Biallelic ANKS6 Variants Causing Late Onset Ciliopathy with CKD in Adulthood

Session Information

Category: Genetic Diseases of the Kidney

  • 1002 Genetic Diseases of the Kidney: Non-Cystic

Authors

  • Schueler, Markus, University Hospital Erlangen, Erlangen, Germany
  • Popp, Bernt, Friedrich-Alexander-Universität Erlangen-Nürnberg (FAU), Erlangen, Germany
  • Knaup, Karl, University of Erlangen-Nuremberg, Erlangen, Germany
  • Wiesener, Michael Sean, University Hospital Erlangen, Erlangen, Germany
Background

The progressive and irreversible conditions summarized under the term "Chronic kidney diseases" (CKD) are a heterogeneous group of disorders with significant health and economic effects. Affected individuals and their nephrologists are often unaware of underlying causes. Diagnostic tools used in clinical practice, such as kidney biopsy do not always yield to a definitive diagnosis.
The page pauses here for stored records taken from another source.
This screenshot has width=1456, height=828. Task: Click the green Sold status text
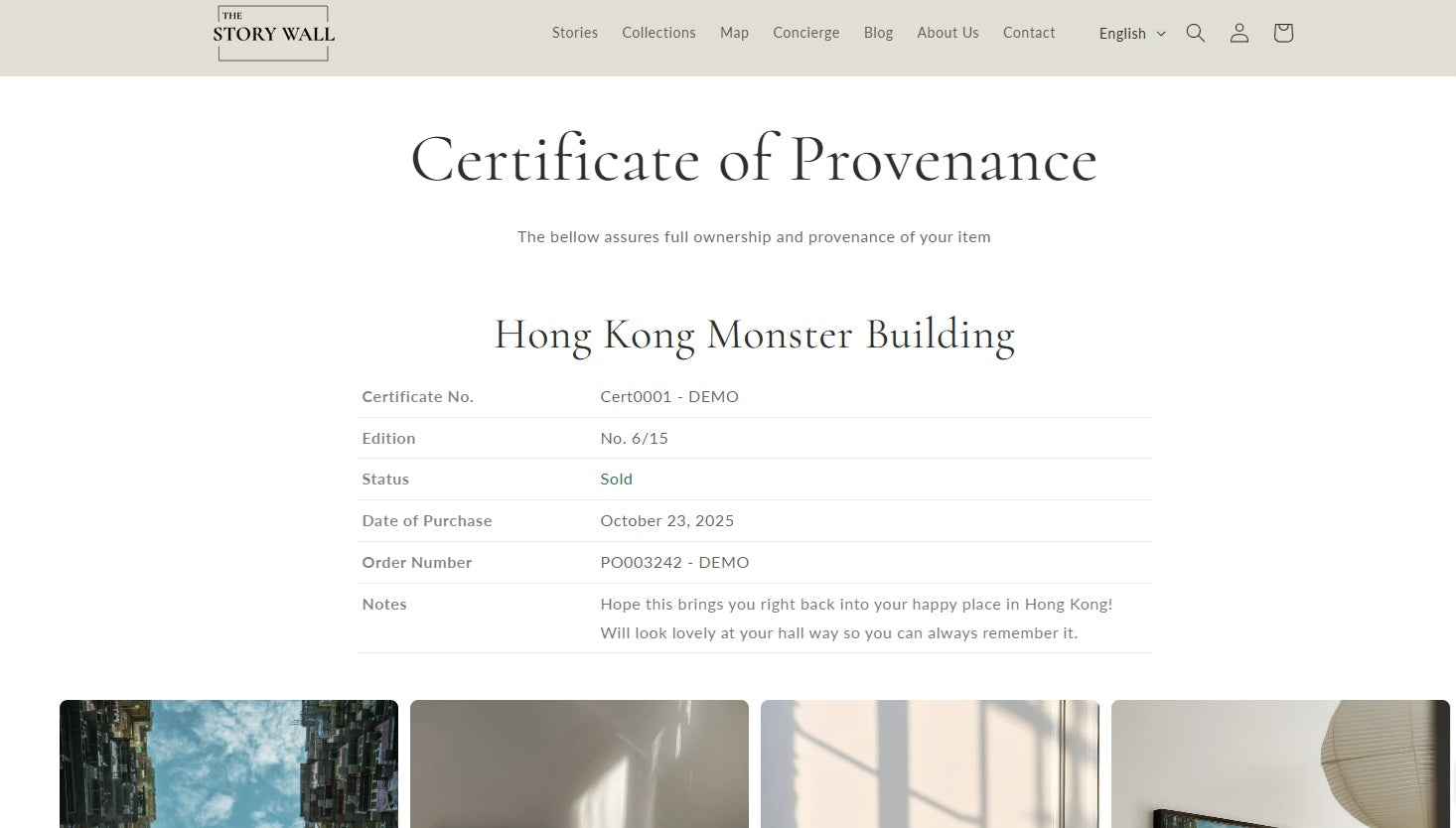[616, 479]
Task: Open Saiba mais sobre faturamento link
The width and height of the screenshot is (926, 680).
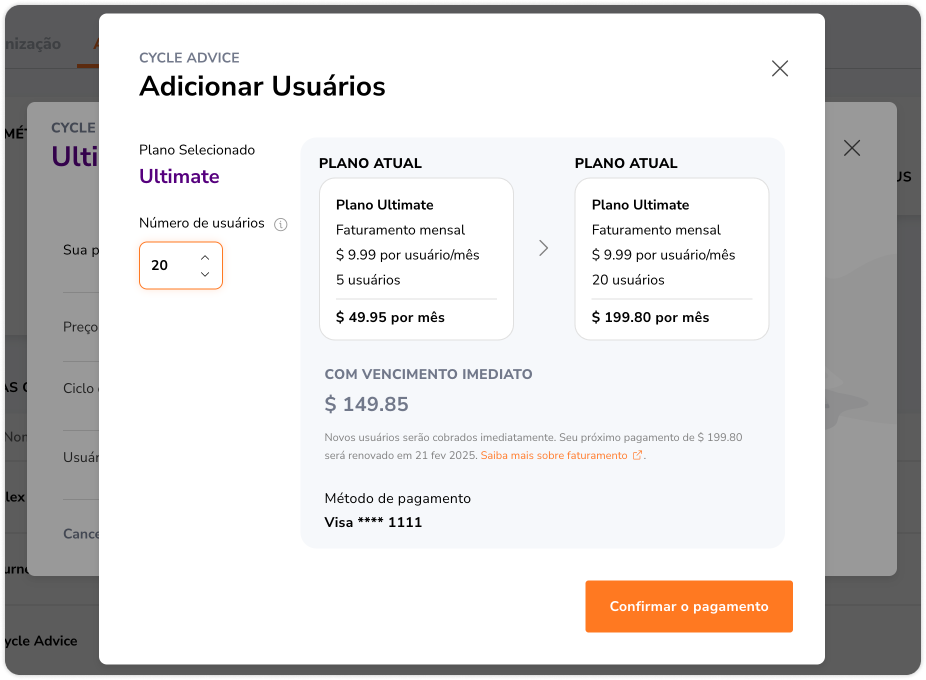Action: (554, 455)
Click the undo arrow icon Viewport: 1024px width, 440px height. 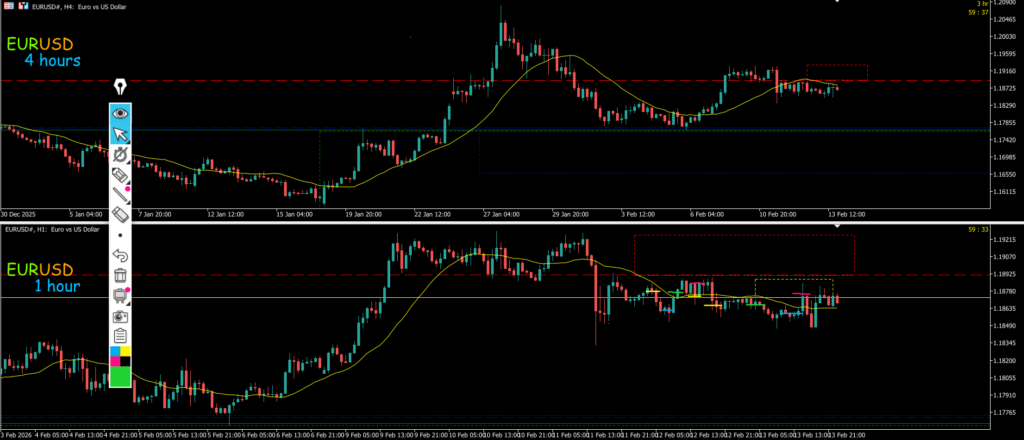(x=120, y=256)
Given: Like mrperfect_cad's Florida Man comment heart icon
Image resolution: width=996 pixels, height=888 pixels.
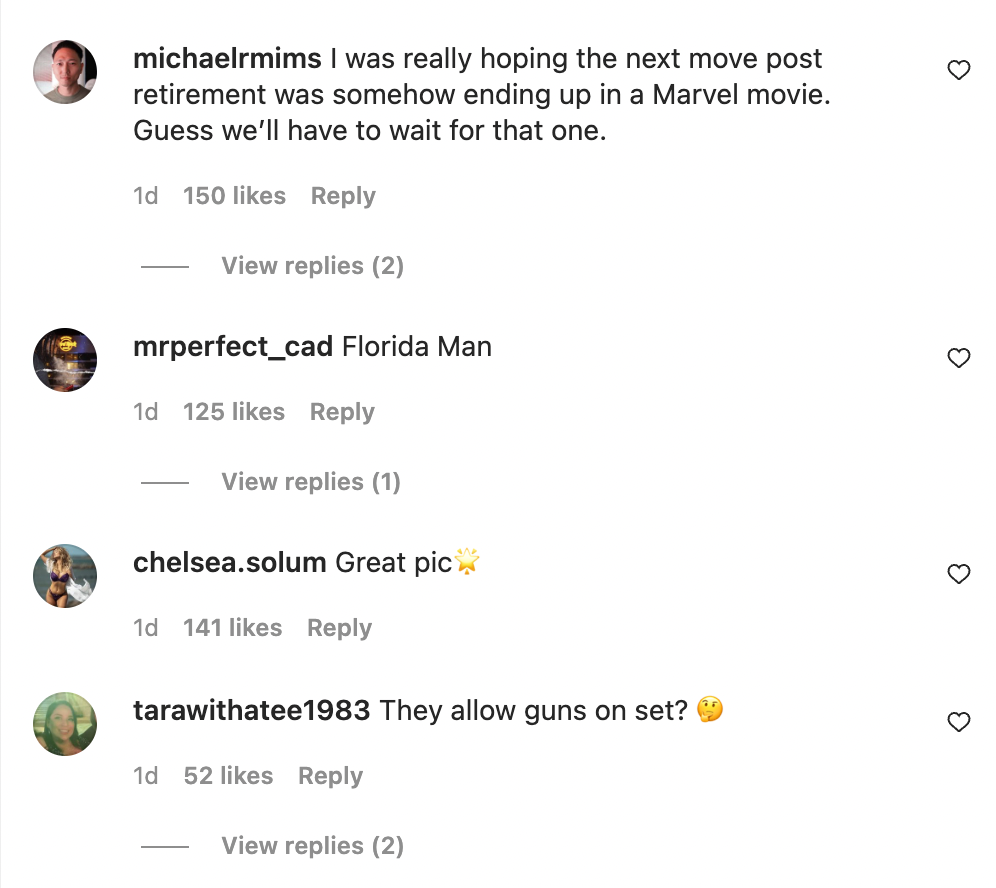Looking at the screenshot, I should click(959, 357).
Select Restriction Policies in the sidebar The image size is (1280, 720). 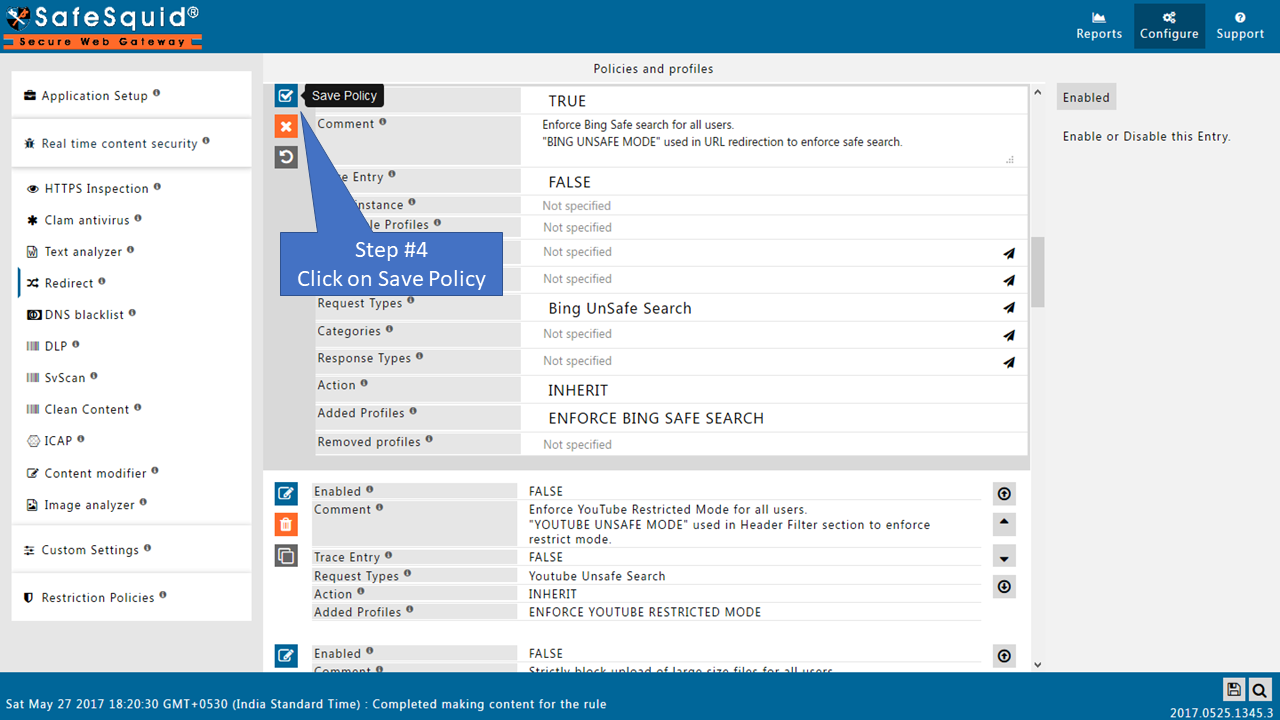coord(97,597)
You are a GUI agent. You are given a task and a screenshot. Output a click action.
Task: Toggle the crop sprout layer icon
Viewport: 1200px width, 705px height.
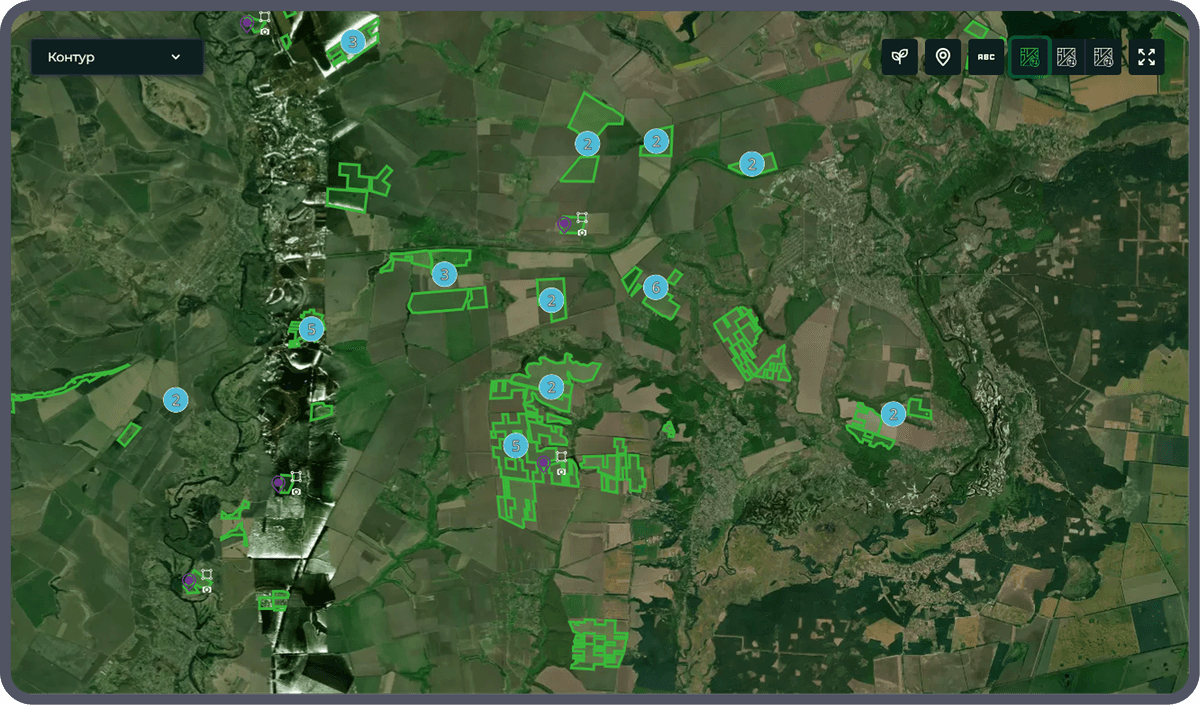click(x=899, y=57)
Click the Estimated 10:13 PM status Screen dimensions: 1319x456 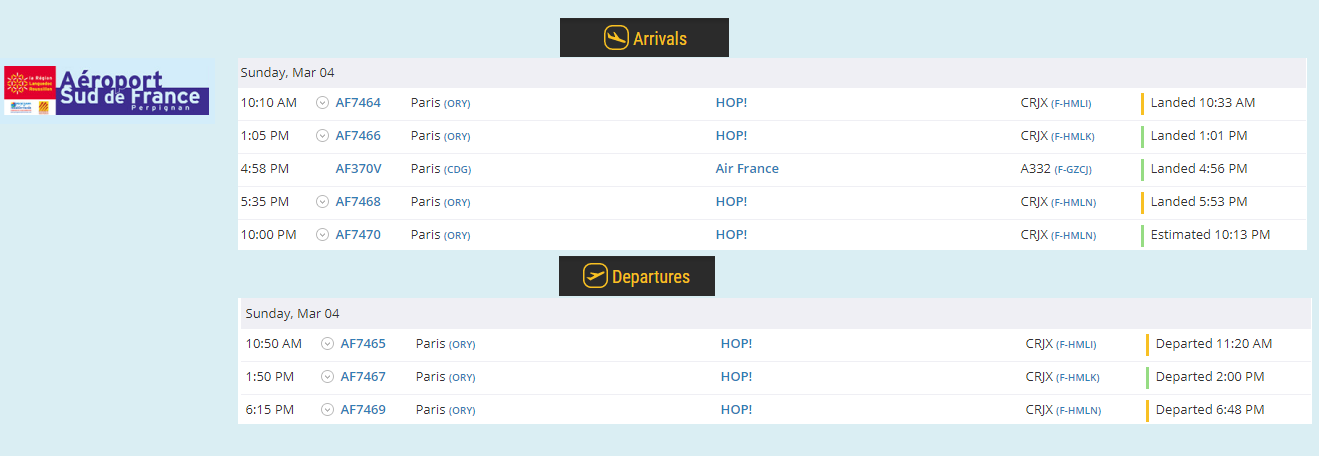(x=1210, y=235)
High-throughput sequencing methods have advanced our ability to identify the underlying molecular etiology in families with unknown origin of CKD.

Methods

Whole exome sequencing (WES) was performed in two sisters from a non- consanguineous family of German descent who presented with CKD onset in mid-adulthood (>30 years of age). DNA was extracted from whole blood, enriched, and sequenced on a HiSeq2500. In addition patient-derived fibroblasts from skin biopsies were cultured for performing functional studies via immunoblotting.

Results

WES detected two disease associated variants c.[934G>C;938A>C], p.[(A312P);(D313A)]) and c.1973-3C>G in the ANKS6 gene in both affected siblings. Segregation testing by Sanger sequencing confirmed compound heterozygosity. The ciliary protein ANKS6 localizes to the proximal compartment of the cilium, where it regulates ciliary signaling. Mutations in ANKS6 are known to cause Nephronophthisis-related ciliopathies in humans, including laterality defects and congenital hepatic fibrosis. Renal biopsy of both patients showed tubulointerstitial fibrosis and glomerulosclerosis. Careful clinical examination does not reveal any extra-renal findings in both affected individuals. Interestingly, immunoblotting studies from patient-derived fibroblasts show a nearly complete loss of the ANKS6 protein and suggest an effect on gene dosage for both the missense and the splicing variant.

Conclusion

In summary, we confirmed the diagnosis of an ANKS6-associated Nephronophthisis which is typically syndromic and juvenile-onset in two adults with CKD onset in mid-adulthood, highlighting the extreme heterogeneity of CKD. Offering genetic testing to families with renal disease of unknown origin can improve our knowledge of the clinical course in CKD entities, leads to a better understanding of pathophysiological mechanism and may help to develop novel therapeutic strategies, possibly also of relevance to the broader field of kidney diseases.